Bernhard Palsson and his team of bioengineering researchers at the University of California have spent over a year looking through 50 years of research and text to compile the most comprehensive list of metabolic pathways to date. From that data, they’ve created a ‘virtual model’ that may allow scientists to study how medications may affect the body.
This first-of-its-kind metabolic network builds on the sequencing of the human genome and contains more than 3,300 known human biochemical transformations that have been documented during 50 years of research worldwide.
In a report in the Proceedings of the National Academy of Sciences (PNAS) made available on the journal’s website on Jan. 29, the UCSD researchers led by Bernhard Palsson, a professor of bioengineering in the Jacobs School of Engineering, unveiled the BiGG (biochemically, genetically, and genomically structured) database as the end product of this phase of the research project.

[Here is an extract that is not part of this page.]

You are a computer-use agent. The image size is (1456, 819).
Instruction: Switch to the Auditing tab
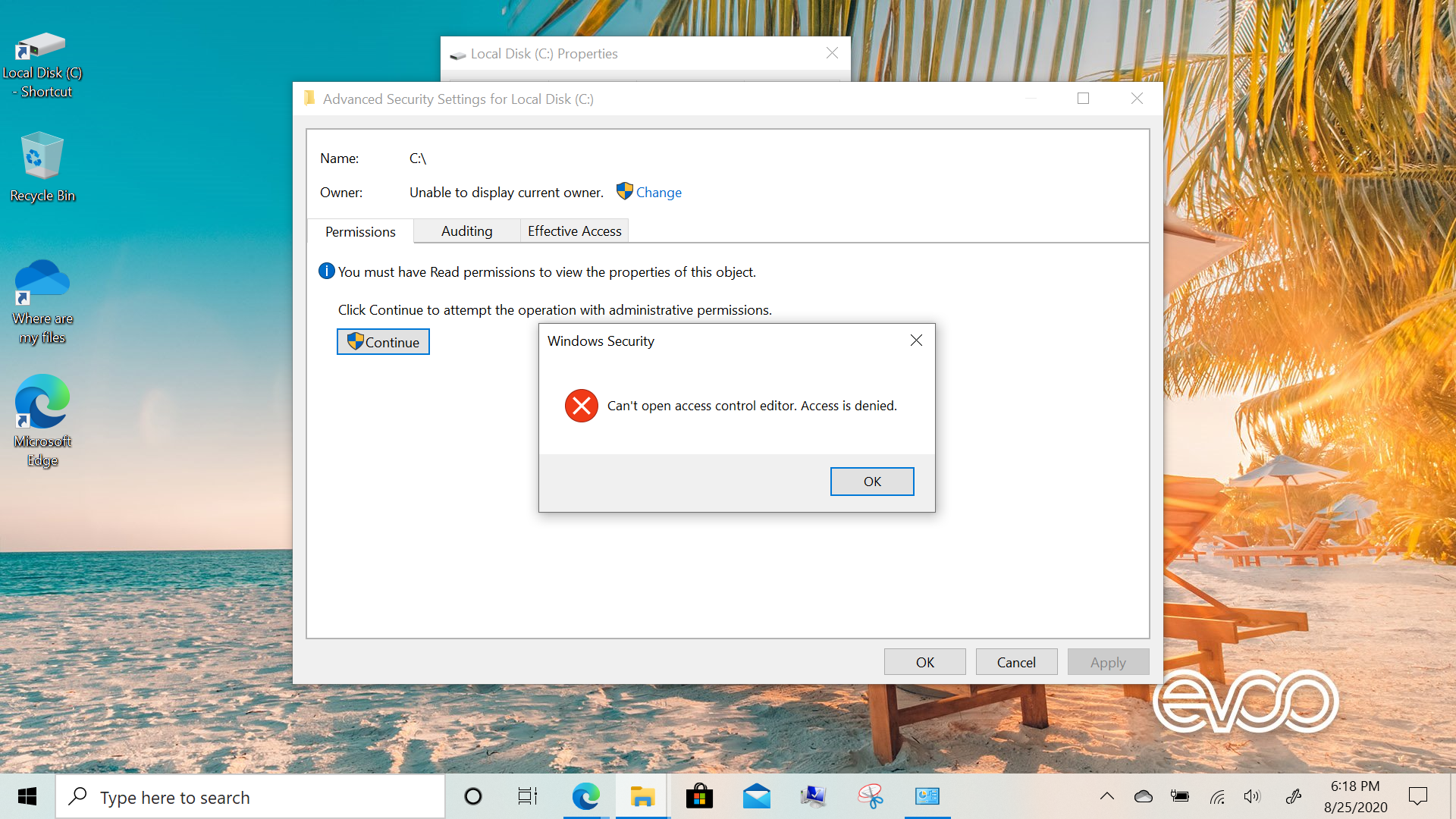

… the UCSD researchers conducted 288 simulations, including the synthesis of testosterone and estrogen, as well as the metabolism of dietary fat. In every case, the behavior of the model matched the published performance of human cells in defined conditions.
Researchers can use the computationally based database to quickly discover the effects on a given cell type of changing the performance of any of the 3,300 known human metabolic reactions operating in that cell. The tool is designed to help scientists explore hundreds of human disorders in the metabolism of amino acids, carbohydrates, lipids, minerals, and other molecules. It also is intended to be used in the future to study metabolic variations between people as a way to individually tailor diet for weight control…
More than two dozen biochemical reactions in human cells are needed to make cholesterol. Cholesterol-lowering drugs called statins affect just one of those reactions, reducing the synthesis of cholesterol as if they were pinching a garden hose, slowing the flow of cholesterol through it. However, metabolic pathways are actually labyrinths of interconnected garden hoses with complicated flow patterns.
“Pinching off one part of the labyrinth can have a good effect, but it can also have unexpected consequences, or even no effect because of redundancy built into metabolic systems,” Palsson said. “The new tool we’ve created allows scientists to tinker with a virtual metabolic system in ways that were, until now, impossible, and to test the modeling predictions in real cells.”
Each type of cell in the human body utilizes only a fraction of all 3,300 metabolic reactions, and scientists can create in silico any type of cell, from a heart cell to a red blood cell, with its particular complement of metabolic enzymes, and adjust their genetic or other properties to compute the cell’s behavior.
“We can analyze abnormal metabolism at the root cause of diseases such as hemolytic anemia, which can result from a deficiency in metabolic reactions,” said Neema Jamshidi, an MD/Ph. D. student at UCSD and co-author of the paper. “We can study both the causes and consequences of this and other diseases, which may lead to novel insights about how new drugs might be designed to treat them.”